Cependant, au-delà de ces succès tactiques essentiels, des questions fondamentales demeurent. La recrudescence des attaques, leur coordination apparente et l’ampleur des moyens mis en œuvre par les groupes terroristes exigent une enquête d’une envergure inédite, une fois les opérations de contre-offensive stabilisées.
Les zones d’ombre à éclaircir concernent l’étendue des « Plots Logistiques » – combien de bases arrière, de dépôts de munitions, de caches de carburant ont été effectivement démantelés ?
Au-delà des communiqués ponctuels, une cartographie précise des infrastructures logistiques des groupes terroristes est cruciale pour évaluer l’impact réel des opérations et anticiper leurs capacités de résilience. Quels sont les chiffres consolidés des pick-up, des motos, et des stocks de carburant saisis ou détruits ?

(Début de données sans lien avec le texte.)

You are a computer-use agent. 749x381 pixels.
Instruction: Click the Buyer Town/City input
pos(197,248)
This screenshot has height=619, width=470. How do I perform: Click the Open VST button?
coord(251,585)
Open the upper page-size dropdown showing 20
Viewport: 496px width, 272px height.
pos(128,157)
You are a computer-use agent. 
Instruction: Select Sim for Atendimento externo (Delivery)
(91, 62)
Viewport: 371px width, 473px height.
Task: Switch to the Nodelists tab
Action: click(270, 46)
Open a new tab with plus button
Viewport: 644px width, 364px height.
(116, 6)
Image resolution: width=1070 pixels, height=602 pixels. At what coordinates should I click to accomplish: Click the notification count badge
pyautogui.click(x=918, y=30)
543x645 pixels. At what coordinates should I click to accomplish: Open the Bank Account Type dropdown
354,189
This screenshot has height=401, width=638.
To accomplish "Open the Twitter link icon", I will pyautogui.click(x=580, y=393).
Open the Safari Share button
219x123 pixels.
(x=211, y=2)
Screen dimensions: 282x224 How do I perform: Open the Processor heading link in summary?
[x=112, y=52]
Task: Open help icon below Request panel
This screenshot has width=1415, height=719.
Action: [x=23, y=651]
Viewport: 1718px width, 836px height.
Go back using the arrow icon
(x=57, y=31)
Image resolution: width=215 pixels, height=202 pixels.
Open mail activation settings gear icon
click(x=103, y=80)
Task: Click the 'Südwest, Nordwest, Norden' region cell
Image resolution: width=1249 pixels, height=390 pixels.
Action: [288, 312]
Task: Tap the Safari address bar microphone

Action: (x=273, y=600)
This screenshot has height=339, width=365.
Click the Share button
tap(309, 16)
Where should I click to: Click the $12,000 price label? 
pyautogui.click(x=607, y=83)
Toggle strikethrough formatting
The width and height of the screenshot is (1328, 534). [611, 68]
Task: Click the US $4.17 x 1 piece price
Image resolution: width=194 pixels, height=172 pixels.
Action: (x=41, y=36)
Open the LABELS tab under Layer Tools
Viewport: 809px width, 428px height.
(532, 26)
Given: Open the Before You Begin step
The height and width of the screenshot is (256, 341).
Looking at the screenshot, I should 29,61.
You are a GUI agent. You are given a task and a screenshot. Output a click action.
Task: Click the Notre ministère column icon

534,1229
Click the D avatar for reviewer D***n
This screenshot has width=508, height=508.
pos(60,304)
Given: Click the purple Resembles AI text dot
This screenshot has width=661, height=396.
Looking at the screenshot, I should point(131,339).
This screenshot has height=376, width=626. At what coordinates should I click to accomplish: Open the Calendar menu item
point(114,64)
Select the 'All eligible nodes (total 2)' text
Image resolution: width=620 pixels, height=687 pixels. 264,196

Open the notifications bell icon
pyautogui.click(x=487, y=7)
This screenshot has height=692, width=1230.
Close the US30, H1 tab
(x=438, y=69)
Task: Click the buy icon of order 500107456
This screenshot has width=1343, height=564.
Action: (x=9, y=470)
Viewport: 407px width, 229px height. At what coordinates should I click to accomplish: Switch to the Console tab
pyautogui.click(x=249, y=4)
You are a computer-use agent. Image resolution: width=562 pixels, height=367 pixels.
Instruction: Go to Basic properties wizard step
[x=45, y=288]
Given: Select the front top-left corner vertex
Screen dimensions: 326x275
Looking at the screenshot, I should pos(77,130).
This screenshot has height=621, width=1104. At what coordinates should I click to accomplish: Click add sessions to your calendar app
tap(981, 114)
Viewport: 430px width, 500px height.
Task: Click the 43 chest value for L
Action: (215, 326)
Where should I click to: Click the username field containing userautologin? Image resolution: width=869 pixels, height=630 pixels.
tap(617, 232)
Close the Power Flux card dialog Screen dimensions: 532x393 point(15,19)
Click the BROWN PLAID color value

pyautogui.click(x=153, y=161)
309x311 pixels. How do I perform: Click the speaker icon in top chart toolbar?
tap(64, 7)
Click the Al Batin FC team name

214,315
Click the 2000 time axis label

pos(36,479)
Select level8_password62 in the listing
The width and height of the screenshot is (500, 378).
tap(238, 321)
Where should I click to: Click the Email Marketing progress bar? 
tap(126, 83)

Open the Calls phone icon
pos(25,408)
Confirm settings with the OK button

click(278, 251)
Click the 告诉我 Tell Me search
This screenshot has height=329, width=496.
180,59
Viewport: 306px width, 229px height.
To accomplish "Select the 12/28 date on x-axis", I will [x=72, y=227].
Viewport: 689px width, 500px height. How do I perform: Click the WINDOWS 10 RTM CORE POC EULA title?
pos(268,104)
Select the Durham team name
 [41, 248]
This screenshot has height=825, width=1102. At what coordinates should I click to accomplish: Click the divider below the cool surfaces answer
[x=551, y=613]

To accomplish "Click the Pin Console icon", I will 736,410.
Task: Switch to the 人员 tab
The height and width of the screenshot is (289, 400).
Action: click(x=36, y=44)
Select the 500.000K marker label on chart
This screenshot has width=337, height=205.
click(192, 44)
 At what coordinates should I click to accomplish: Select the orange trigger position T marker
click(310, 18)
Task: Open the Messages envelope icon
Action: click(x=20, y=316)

Pour ce qui est de la nature des appuis matériels, on se pose la question d’où proviennent les munitions utilisées par les assaillants ? Une analyse balistique des munitions récupérées pourrait révéler des filières d’approvisionnement inattendues, allant des marchés noirs internationaux aux trafics régionaux. L’utilisation de drones par les groupes terroristes, majoritairement pour la reconnaissance, doit être quantifiée et leurs capacités d’évolution documentées. Sont-ils de simples drones commerciaux modifiés, ou assistons-nous à une sophistication accrue ? L’Identification des « Mercenaires étrangers » doit être activée après que les opérations de contre-offensive aient permis l’appréhension de combattants de nationalité autre que celles des pays du G5 Sahel. Au-delà des considérations diplomatiques, l’identification de ces individus est essentielle pour comprendre l’étendue des réseaux de recrutement et les éventuels soutiens externes aux groupes terroristes. S’agit-il de combattants idéologiquement motivés ou de « mercenaires » au sens strict, agissant pour des motivations financières ou politiques ? Leurs interrogatoires, une fois les opérations apaisées, pourraient livrer des informations capitales sur les commanditaires et les ramifications transnationales.
Pourquoi cette enquête est-elle essentielle ?
La période actuelle, marquée par le retrait des forces étrangères et la réorganisation des architectures de défense régionales, est exploitée sans relâche par les groupes jihadistes. Leur capacité d’adaptation et de coordination face à ces changements nécessite une réponse non seulement militaire, mais aussi stratégique et de renseignement. Une enquête approfondie, menée en toute transparence, permettrait de mesurer l’impact réel des contre-offensives et d’ajuster les stratégies futures ; de démanteler les réseaux logistiques et financiers des groupes terroristes, au-delà de la simple neutralisation des combattants sur le terrain ; de comprendre les dynamiques de recrutement et les motivations des individus rejoignant ces groupes ; et de renforcer la coopération régionale et internationale en partageant des renseignements précis sur les menaces et leurs soutiens.
La guerre contre le terrorisme au Sahel ne se gagnera pas uniquement par les combats sur le terrain. Elle exige une connaissance fine de l’ennemi, de ses ressources et de ses soutiens. C’est à ce prix que l’espace AES pourra non seulement repousser les attaques actuelles, mais aussi construire une sécurité durable pour ses populations. Une telle enquête est un investissement stratégique indispensable pour l’avenir de la stabilité régionale.